*** Opening Reading passage ***
In the hands of a lesser author, this could have come across as heavy-handed and a bit weak. Portentous, ambiguous warnings from a supernatural source? That's straight out the introduction to The Lazy Author's guide to Fantasy Clichés. Zelazny pulls it off though, injecting the scene with just the right balance of foreshadowing and foreboding. It also establishes Vialle as somebody more than some blind girl Random was forced to marry once upon a time, and I would have been interested in learning more about her.


Blue Horse, Dancing Mountains

The story opens with Corwin being his usual badass self:


 I  took a right at the Burning Wells and fled smokeghosts across the Uplands of Artine.  I slew the leader of the Kerts of Shern as her flock harried  me from hightowered perches among  the canyons of that place. The others abandoned the sport, and we were through, beneath a green rain out of a slate-colored sky. Onward and down then, to where the plains  swirled dust devils that sang of sad eternities in rock that once they were.
*** Closing Reading passage ***
What is required: In the review, where does Corwin take a right? You won't need the data that follows this review.
*** Opening Recorded information ***
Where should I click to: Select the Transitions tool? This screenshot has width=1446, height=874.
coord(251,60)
*** Closing Recorded information ***
*** Opening Recorded information ***
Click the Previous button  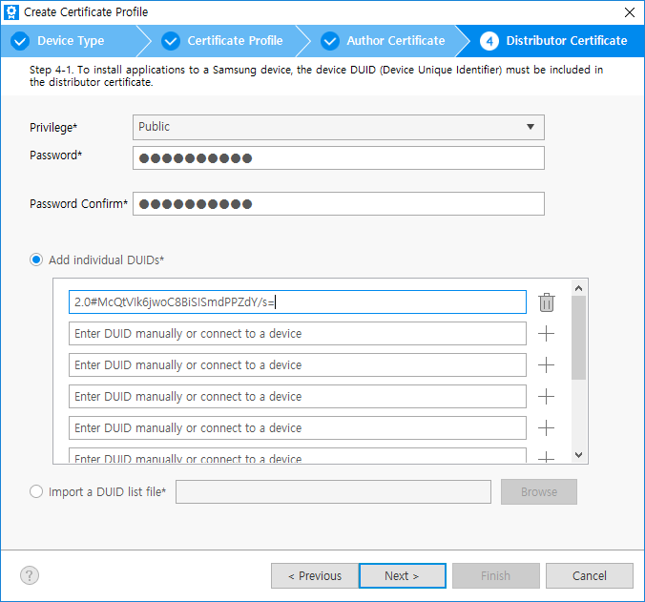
*** Closing Recorded information ***
Result of this exercise: At the Burning Wells.